### DAFTAR TUGAS
**A)** Terjemahkan kalimat dari artikel tentang kesepakatan UEA-Israel ini ke dalam bahasa Inggris: "Lembaga ini dikelola oleh aktivis dan pengamat politik terkenal Israel, Daniel Seidman."
**B)** Tulis ulang kata demi kata bagian artikel tentang kesepakatan UEA-Israel, mulai dari "REPUBLIKA.CO.ID, YERUSALEM -- Pusat" dan terus sampai "dalam Masjid Al-Aqsa.".
**C)** Teruskan artikel tentang kesepakatan UEA-Israel dan Masjid Al-Aqsa setelah kalimat terakhirnya.

### TEKS DOKUMEN
■ ■ ■ ■ ■

Rabu 02 Sep 2020 18:38 WIB

Studi Israel: Kesepakatan UEA, Buka Yahudi Ibadah di Al Aqsa

Kesepakatan UEA dengan Israel dikhawatirkan memicu pemisahan spasial di Baitul Maqdis

Rep: Lintar Satria/ Red: Teguh Firmansyah
 Warga Palestina mengibarkan bendera selama protes di Tepi Barat, di desa Yatta, dekat Hebron, 21 Agustus 2020. Warga Palestina memprotes perjanjian perdamaian untuk membangun hubungan diplomatik antara Israel dan Uni Emirat Arab.
Foto: EPA-EFE/ABED AL HASHLAMOUN
Warga Palestina mengibarkan bendera selama protes di Tepi Barat, di desa Yatta, dekat Hebron, 21 Agustus 2020. Warga Palestina memprotes perjanjian perdamaian untuk membangun hubungan diplomatik antara Israel dan Uni Emirat Arab.

REPUBLIKA.CO.ID, YERUSALEM -- Pusat penelitian Israel di bidang Yerusalem menyimpulkan kesepakatan normalisasi hubungan Israel-Uni Emirat Arab (UEA) mengubah Bait Suci Al-Aqsa ke arah yang belum pernah terjadi sebelumnya. Laporan Terrestrial Jerusalem menyebutkan kesepakatan itu memberikan hak pada umat Yahudi untuk berdoa di dalam Masjid Al-Aqsa.

Seperti dilansir dari Middle East Monitor, Terrestrial Jerusalem adalah lembaga non-profit Israel yang fokus mengawasi perubahan dan perkembangan yang terjadi di Yerusalem. Lembaga ini dikelola oleh aktivis dan pengamat politik terkenal Israel, Daniel Seidman.

■ ■ ■ ■ ■

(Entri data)
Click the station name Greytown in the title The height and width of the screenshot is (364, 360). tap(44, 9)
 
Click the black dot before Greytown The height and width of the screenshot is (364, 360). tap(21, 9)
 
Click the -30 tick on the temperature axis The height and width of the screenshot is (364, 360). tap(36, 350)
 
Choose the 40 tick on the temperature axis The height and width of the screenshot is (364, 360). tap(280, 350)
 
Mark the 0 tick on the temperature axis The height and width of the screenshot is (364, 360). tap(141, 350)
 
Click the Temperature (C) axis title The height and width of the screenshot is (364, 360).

■ ■ ■ ■ ■

### JAWABAN TERTULIS
**A)** The institution is run by Daniel Seidman, a well-known Israeli activist and political observer.

**B)**
REPUBLIKA.CO.ID, YERUSALEM -- Pusat penelitian Israel di bidang Yerusalem menyimpulkan kesepakatan normalisasi hubungan Israel-Uni Emirat Arab (UEA) mengubah Bait Suci Al-Aqsa ke arah yang belum pernah terjadi sebelumnya. Laporan Terrestrial Jerusalem menyebutkan kesepakatan itu memberikan hak pada umat Yahudi untuk berdoa di dalam Masjid Al-Aqsa.

**C)**
Baca Juga

Tabloid Amerika Serikat (AS) Newsweek menyebut Siedman 'orang yang paling memahami apa yang terjadi di Yerusalem dan tidak ada perubahan di kota suci yang lolos darinya bahkan hanya pergerakan serpihan debu'.  Terrestrial Jerusalem menilai kesepakatan UEA-Israel memicu perubahan signifikan di kota suci yang menguntungkan warga Israel.

"Hal ini dilakukan sedemikian rupa hingga menghilangkan harapan Yerusalem menjadi ibu kota masa depan negara Palestina," tulis Middle East Monitor, Rabu (2/9).

Padahal klausa yang terdapat dalam perjanjian UEA-Israel yang dikeluarkan beberapa hari yang lalu tampaknya untuk memenuhi kepentingan muslim. Tapi sebenarnya membatasi hak muslim untuk beribadah di bagian yang diduduki Israel.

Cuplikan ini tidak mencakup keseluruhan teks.